Here you can see the cheap clamps and how they bent. Under the workpiece, I had a piece of thin wood as I did not want to mill in the profiles.

Here I already removed the nozzle from the hose as it was clogged with chips.

Until then I was really amazed that I spent the money to good use and made already plans in my head how to design a 3D printed mount for the nozzle. As this was my first part and also in aluminum I milled very slow with slow feed rates and 0.2mm layers.
As this seemed to take forever I left the mill to do something else in the meantime.
But when I came back to ma garage, the Liquimaster Pro was already torn into pieces.

What happened? As the mill bit was milling thru the bottom of the part, the thin remains caught on the flutes and lifted the part up. But it was clamped down? Yes, but the "special" glue did not withstand the force and both profiles came loose.
The bit milled a little in one of the profiles, took some bites out of the workpiece and then finally broke.
The small pump did not work anymore as well. I guess some chips are in the pump, and as it is glued to the tray I did not found an easy way to clean it.
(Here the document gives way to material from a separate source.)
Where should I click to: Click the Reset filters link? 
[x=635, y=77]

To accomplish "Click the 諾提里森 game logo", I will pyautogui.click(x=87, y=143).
Here are some picture from the workpiece:

Here you can see the big bites the mill bit took out of the workpiece and bent the edge.


The "special" glue is just some sparly attached silikon:

I guess I might be made some mistakes with the milling parameters for sure. But the "liquimaster Pro" is a piece of toy that does not hold up to the forces when milling metal and something goes wrong.
The whole construction is a joke and charing more than 200€ is extreme.